Evaluation of the tumor microenvironment using image analysis for clinical trials.
The number of clinical trials examining immunotherapy and combination therapies with immunotherapy as a backbone has exceeded 1000 in 2016. While PD-L1 by immunohistochemistry has been successfully employed as a companion diagnostic for several therapies across a handful of indications, PD-L1 is only one potential biomarker for showing predictive response. PD-L1 does not provide a complete depiction of the tumor and it is widely documented that some PD-L1 negative patients have responded positively to immunotherapy. As more combination therapies are examined, more informative markers will need to guide when and how a treatment or combinations of treatment should be considered.
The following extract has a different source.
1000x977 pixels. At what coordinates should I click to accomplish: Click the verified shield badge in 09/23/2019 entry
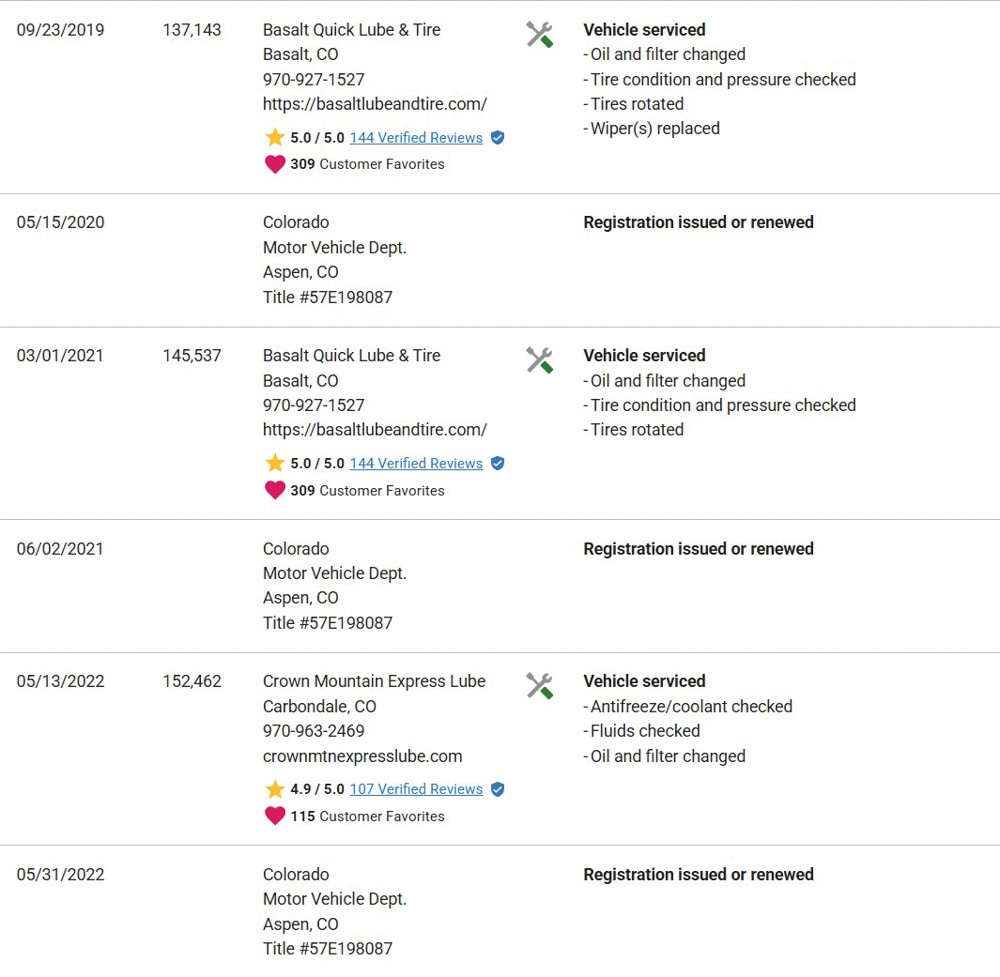coord(498,138)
Recently, efforts have focused on the tumor microenvironment as an indicator of response to immunotherapy. Specifically, “hot” tumors with involvement of the immune system have been suggested to have statistically higher response to treatment protocols. While some have focused on the inflammatory gene panels and mutational burden, adequately assessment of various types of T cell responders in the area of the tumor could provide insight into a patient’s prognosis. The environmental makeup remains extremely complex, with some cells enhancing immunosuppression and others inducing potent anti-tumor responses. Furthermore, evaluation of proximity and morphology of the differing types of T cells will be critical in assessing the status of the existing immune involvement.
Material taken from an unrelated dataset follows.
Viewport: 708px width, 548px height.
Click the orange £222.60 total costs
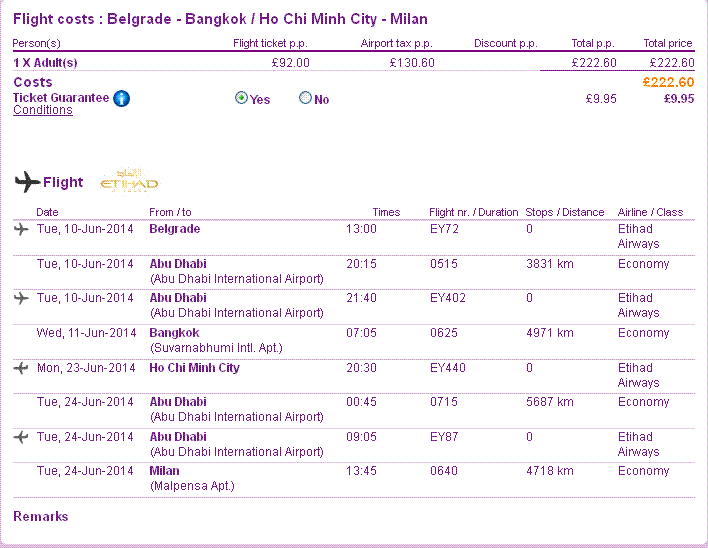[667, 82]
In the case of standard immunohistochemistry, the challenge in assessment lies within the inherent semi-quantitative analysis output. Manual pathology assessment of a single IHC marker is constrained by the intensity and percent of cells stained. Additionally, standardization and reproducibility remain a challenge in the clinical trial setting. Conversely, immunohistochemistry allows for the evaluation of differential expression among the heterogeneity of the sample by which no other testing modality is suitable. Employing image analysis and machine learning from analytics software such as Definiens, allows for standardization of the data captured for a given marker; thereby making the analysis of the marker under study more robust and powerful. In the current example, a standard IHC marker is assessed and Definiens is to develop an enumeration algorithm to assess the overall intensity of the marker as well as the density of the marker in the tumor region (reported in cells/mm2). Subsequent validation show the correlation of the analysis using the software compared with the manual assessment meet the preset criteria. Furthermore, the repeatability of the assay when using image analysis consistently meets criteria significantly better than manual assessment. Overall, the employment of image analysis for any given marker helps to improve pathology assessments and standardizes interpretation as well as systematically identifies the optimal cut-point threshold.